• **Prompt**
Rewrite the entries starting at the line that contains "Viewport: 282px width, 477px" and ending at the line that contains "pos(1283,115)", putting "Display size" in place of "Screen dimensions" and leaving everything else unchanged.

• **Raw records**
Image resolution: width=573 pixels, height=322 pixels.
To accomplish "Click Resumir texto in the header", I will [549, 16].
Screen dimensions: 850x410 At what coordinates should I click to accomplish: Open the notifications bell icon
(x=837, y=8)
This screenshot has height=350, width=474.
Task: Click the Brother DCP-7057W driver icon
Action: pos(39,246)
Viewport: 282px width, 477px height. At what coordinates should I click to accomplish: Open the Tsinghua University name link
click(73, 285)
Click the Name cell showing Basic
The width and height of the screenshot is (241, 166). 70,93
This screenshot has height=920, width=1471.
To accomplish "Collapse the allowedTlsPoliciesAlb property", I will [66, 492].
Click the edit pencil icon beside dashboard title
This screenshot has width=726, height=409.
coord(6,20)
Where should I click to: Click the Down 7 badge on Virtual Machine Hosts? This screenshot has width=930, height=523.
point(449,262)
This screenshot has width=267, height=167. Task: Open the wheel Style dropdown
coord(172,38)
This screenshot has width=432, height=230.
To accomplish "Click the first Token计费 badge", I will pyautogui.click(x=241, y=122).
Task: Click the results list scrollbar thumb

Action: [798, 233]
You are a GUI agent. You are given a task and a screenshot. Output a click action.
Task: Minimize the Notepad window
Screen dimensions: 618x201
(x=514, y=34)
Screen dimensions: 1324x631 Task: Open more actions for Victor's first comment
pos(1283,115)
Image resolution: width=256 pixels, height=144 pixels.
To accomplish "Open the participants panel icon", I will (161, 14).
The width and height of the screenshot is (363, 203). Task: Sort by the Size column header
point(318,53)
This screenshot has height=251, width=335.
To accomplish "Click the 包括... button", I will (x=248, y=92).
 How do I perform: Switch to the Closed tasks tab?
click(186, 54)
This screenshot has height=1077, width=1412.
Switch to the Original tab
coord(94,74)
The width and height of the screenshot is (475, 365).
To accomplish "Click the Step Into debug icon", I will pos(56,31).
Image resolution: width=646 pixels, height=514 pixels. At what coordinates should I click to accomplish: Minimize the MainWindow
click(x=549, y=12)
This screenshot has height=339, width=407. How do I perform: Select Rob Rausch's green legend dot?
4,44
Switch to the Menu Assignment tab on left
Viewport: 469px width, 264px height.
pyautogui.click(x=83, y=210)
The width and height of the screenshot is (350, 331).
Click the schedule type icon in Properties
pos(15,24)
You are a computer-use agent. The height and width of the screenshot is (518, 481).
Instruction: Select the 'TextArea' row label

• **Solution for this exercise**
Viewport: 282px width, 477px height. At what coordinates should I click to accomplish: Open the Tsinghua University name link
click(73, 285)
Click the Name cell showing Basic
The width and height of the screenshot is (241, 166). 70,93
This screenshot has height=920, width=1471.
To accomplish "Collapse the allowedTlsPoliciesAlb property", I will [66, 492].
Click the edit pencil icon beside dashboard title
This screenshot has width=726, height=409.
coord(6,20)
Where should I click to: Click the Down 7 badge on Virtual Machine Hosts? This screenshot has width=930, height=523.
point(449,262)
This screenshot has width=267, height=167. Task: Open the wheel Style dropdown
coord(172,38)
This screenshot has width=432, height=230.
To accomplish "Click the first Token计费 badge", I will pyautogui.click(x=241, y=122).
Task: Click the results list scrollbar thumb

Action: [798, 233]
You are a GUI agent. You are given a task and a screenshot. Output a click action.
Task: Minimize the Notepad window
Display size: 618x201
(x=514, y=34)
Display size: 1324x631 Task: Open more actions for Victor's first comment
pos(1283,115)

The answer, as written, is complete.